**Exercise instructions:** Check every line below for the word "Choose" and give only the number of lines where it appears.

(Saved entries)
+ + + +

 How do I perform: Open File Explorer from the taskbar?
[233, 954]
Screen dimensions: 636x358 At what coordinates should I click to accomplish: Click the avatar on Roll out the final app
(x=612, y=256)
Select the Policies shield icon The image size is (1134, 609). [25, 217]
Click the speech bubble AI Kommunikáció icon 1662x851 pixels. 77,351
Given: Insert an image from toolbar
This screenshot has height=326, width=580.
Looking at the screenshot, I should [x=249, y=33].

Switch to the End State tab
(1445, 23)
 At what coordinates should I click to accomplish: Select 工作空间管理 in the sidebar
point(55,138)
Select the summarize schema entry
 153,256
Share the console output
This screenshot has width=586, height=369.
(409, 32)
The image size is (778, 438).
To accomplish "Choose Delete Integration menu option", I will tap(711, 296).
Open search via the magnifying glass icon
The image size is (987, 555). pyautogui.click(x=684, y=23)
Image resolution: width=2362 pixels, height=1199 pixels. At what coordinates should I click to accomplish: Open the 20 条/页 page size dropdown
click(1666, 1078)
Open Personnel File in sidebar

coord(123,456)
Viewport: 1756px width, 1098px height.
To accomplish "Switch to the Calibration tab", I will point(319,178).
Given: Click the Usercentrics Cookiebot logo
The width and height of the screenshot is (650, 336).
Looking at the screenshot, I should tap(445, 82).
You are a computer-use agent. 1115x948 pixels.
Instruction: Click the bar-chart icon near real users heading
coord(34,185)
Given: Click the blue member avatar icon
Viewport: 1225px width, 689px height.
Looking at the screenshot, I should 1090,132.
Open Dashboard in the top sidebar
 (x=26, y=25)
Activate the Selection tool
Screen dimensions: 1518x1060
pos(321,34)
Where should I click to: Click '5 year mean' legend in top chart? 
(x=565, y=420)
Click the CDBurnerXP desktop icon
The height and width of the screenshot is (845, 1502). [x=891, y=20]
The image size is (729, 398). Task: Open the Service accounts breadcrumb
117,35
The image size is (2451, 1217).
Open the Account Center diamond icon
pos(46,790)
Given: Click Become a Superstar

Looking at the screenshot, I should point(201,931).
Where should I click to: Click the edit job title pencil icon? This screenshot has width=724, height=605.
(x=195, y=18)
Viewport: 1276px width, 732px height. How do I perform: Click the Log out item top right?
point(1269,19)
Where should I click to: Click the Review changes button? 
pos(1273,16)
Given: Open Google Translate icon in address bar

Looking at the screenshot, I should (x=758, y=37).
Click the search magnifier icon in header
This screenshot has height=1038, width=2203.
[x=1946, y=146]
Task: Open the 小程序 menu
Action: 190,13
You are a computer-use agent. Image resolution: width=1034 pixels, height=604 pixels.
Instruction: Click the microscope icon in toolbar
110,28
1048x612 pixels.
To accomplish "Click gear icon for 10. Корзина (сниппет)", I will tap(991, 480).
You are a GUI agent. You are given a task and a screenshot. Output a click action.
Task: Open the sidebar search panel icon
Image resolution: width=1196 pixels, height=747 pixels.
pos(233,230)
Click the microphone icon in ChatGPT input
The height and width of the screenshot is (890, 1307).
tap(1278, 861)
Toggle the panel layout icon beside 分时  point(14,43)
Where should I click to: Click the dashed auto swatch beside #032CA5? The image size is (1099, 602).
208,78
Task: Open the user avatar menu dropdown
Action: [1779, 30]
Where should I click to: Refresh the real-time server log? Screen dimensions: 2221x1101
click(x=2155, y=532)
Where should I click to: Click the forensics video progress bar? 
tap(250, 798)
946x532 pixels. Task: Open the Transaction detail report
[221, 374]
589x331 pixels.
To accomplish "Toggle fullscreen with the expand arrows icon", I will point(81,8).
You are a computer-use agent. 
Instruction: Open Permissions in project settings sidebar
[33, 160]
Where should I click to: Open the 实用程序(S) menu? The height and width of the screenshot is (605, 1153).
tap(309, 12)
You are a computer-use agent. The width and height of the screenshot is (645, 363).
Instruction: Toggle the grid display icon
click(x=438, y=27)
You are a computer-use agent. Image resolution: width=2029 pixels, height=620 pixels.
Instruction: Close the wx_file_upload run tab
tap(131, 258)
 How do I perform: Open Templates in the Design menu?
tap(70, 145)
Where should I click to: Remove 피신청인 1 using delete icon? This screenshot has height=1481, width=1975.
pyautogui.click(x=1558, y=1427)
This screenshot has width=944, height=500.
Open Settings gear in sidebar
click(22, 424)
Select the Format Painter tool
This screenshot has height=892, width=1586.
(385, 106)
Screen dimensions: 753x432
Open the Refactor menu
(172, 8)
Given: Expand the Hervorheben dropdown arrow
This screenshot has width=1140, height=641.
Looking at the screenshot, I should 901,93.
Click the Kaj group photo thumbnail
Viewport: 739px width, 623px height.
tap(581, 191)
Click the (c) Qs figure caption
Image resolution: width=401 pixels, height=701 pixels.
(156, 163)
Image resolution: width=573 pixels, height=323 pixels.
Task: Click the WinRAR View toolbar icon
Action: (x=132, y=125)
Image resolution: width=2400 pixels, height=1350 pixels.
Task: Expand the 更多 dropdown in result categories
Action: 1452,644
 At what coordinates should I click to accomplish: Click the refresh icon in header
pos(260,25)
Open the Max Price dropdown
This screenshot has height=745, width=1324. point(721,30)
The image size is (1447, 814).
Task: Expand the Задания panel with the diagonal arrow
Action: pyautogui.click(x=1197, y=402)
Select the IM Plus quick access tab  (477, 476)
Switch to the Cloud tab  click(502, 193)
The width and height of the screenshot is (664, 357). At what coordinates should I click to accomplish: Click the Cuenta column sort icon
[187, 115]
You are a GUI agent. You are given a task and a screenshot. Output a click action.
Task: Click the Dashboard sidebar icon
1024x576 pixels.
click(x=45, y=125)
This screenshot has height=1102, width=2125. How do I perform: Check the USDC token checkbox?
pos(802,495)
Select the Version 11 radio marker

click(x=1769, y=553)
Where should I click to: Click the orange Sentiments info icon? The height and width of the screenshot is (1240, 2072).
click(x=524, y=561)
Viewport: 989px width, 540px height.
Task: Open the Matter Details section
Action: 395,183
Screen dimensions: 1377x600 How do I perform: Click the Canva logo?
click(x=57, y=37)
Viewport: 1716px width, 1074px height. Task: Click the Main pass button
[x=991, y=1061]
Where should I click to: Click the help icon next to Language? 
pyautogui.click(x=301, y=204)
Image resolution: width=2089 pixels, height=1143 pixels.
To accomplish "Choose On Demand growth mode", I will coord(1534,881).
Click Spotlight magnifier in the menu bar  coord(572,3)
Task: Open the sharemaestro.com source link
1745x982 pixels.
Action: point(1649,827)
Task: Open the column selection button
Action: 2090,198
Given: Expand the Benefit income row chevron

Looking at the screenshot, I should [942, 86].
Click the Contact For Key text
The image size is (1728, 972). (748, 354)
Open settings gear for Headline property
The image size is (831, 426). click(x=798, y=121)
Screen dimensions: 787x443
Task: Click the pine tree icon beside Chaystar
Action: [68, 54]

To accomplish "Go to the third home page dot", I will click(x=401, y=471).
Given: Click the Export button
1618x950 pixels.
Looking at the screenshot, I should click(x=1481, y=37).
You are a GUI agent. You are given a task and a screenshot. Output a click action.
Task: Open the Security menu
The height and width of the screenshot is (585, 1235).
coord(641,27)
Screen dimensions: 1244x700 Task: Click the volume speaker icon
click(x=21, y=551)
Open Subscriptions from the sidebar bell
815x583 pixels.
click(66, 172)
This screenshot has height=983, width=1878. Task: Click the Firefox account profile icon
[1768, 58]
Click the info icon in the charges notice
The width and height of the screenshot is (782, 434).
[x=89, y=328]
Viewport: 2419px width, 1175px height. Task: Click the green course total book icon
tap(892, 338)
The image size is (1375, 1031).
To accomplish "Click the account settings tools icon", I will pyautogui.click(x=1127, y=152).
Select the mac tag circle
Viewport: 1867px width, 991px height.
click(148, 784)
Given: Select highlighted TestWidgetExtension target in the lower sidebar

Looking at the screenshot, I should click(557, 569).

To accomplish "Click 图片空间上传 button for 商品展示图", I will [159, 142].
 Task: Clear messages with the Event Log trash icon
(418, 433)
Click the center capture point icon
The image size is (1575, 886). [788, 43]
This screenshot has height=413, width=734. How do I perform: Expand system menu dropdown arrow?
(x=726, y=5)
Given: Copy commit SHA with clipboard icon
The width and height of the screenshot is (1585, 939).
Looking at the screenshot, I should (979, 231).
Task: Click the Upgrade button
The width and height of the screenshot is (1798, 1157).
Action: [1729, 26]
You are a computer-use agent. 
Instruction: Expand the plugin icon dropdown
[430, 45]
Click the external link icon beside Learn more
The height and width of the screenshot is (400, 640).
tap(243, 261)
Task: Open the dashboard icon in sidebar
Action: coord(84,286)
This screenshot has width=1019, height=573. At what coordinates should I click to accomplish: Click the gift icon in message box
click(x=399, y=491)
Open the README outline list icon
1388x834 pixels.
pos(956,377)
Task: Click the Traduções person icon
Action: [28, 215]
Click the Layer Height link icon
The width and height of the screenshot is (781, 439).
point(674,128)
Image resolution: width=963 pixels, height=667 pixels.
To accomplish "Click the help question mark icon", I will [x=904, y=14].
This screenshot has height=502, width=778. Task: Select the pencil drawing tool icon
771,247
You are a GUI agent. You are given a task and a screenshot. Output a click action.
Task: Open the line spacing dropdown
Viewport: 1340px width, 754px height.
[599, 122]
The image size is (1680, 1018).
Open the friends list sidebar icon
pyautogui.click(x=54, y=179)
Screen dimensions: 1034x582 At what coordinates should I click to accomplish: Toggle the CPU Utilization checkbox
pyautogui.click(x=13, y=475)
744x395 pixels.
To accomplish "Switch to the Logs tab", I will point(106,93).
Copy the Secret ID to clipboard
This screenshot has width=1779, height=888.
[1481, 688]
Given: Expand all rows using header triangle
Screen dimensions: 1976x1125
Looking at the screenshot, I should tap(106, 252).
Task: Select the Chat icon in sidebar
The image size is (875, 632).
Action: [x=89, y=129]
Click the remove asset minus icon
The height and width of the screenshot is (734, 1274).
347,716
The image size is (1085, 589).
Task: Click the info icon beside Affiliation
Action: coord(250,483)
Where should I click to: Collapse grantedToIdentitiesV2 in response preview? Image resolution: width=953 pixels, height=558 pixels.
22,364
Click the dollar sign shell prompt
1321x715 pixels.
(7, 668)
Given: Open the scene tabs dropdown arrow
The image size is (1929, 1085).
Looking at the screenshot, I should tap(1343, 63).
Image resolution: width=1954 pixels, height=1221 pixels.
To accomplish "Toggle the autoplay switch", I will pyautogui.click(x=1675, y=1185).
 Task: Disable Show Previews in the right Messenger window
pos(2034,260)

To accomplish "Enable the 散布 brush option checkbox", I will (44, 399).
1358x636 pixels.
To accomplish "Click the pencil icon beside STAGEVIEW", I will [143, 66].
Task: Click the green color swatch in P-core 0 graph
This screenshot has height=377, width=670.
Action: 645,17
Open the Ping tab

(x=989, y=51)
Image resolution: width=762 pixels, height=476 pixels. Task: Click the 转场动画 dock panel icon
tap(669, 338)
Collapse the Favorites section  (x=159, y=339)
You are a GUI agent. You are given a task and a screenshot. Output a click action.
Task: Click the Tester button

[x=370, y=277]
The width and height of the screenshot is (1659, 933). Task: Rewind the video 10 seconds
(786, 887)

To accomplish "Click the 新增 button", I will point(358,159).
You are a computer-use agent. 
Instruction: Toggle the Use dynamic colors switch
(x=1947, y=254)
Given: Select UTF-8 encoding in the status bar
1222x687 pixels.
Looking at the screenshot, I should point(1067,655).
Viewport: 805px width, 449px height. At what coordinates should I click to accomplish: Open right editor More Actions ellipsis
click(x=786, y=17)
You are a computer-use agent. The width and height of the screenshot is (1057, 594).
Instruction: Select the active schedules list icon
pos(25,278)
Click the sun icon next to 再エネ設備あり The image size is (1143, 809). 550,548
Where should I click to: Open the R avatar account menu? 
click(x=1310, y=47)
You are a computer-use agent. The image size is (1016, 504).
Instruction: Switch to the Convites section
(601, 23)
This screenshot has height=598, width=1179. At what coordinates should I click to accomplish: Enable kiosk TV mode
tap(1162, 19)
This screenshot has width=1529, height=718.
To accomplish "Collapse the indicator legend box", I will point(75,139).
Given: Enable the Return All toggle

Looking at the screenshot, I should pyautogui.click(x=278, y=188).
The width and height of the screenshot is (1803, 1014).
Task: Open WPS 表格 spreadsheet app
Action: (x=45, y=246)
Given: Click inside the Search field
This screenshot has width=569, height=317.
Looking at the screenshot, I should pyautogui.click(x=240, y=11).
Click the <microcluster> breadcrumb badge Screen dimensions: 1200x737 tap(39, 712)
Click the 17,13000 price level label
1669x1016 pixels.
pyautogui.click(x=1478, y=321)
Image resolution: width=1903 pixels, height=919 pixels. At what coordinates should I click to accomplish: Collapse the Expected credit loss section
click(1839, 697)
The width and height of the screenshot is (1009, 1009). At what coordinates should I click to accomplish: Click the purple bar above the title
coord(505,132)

+ + + +

**Answer for the task:** 2